Aguiar's wife Jamie filed a domestic violence protective order against him in the summer of 2011. He then filed for divorce, but both the domestic violence allegations and the divorce filing were stopped.

==Mental health==
Aguiar's mother has said that Aguiar experienced his first psychotic episode at age 19 and that he was diagnosed with severe bipolar disorder and psychosis. Aguiar was admitted to psychiatric hospitals several times.

On January 14, 2010, Aguiar was involuntarily committed to a mental hospital in Israel by his mother. In 2011, due to his mental illness, his wife Jamie and mother Ellen petitioned a Miami-Dade judge for guardianship over Aguiar. The court agreed, and appointed an emergency guardianship over Aguiar.

Aguiar was sued by his uncle Thomas Kaplan. As part of that lawsuit, the judge presiding over the case, John O'Sullivan, found that Aguiar's psychosis "manifested itself in both grandiose and paranoid delusions," for example, Aguiar's belief that he (Aguiar) was being followed by snipers. On the day Aguiar disappeared, a federal judge in Florida issued an order appointing an independent medical examiner to see if Aguiar was psychologically sound enough for a deposition in the case.
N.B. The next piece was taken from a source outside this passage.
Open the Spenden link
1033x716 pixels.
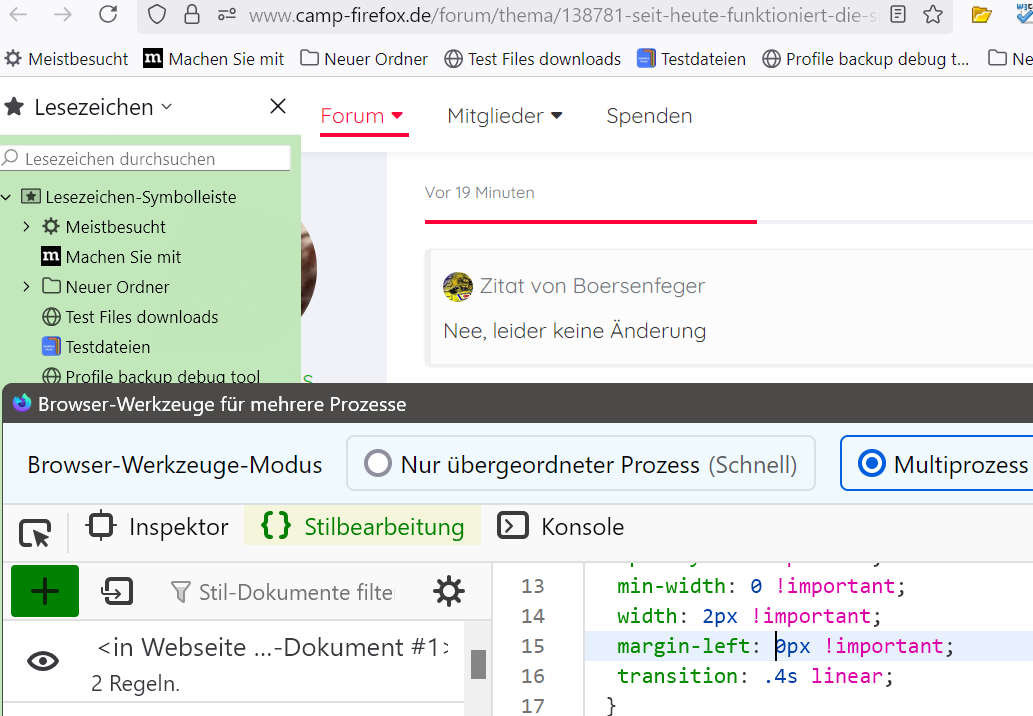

Two days after his disappearance in June 2012, Aguiar's mother filed documents in Broward County, Florida court to become conservator of his nearly $100 million fortune. In Ellen Aguiar's petition, she wrote that Guma "disappeared as the result of mental derangement or other mental cause" or disappeared "under circumstances indicating that he may have died, either naturally, or accidentally." It further stated that he suffered from "severe bipolar disorder."

==Disappearance==
On June 20, 2012, Aguiar's 31-foot, center console Jupiter boat, named the T.T. Zion, landed on Fort Lauderdale Beach east of East Las Olas Boulevard around 1:15 a.m., with its navigation lights on and engines still running, according to the Sun-Sentinel. Sea Tow, the company that Fort Lauderdale authorities contracted to tow the boat, said that the vessel appeared seaworthy and did not believe a mechanical problem had occurred. Aguiar's wallet and cell phone were found on board, but no sign of him or any other passenger was found. Authorities on ATVs searched up and down the beach, but found no sign of Aguiar. The Coast Guard commenced a search at sea. In July 2012 and June 2013, the Ft. Lauderdale Police Department said that even though the investigation remains open, there have been no significant leads in the case.

Aguiar was declared legally dead on January 29, 2015, two years and seven months after his disappearance.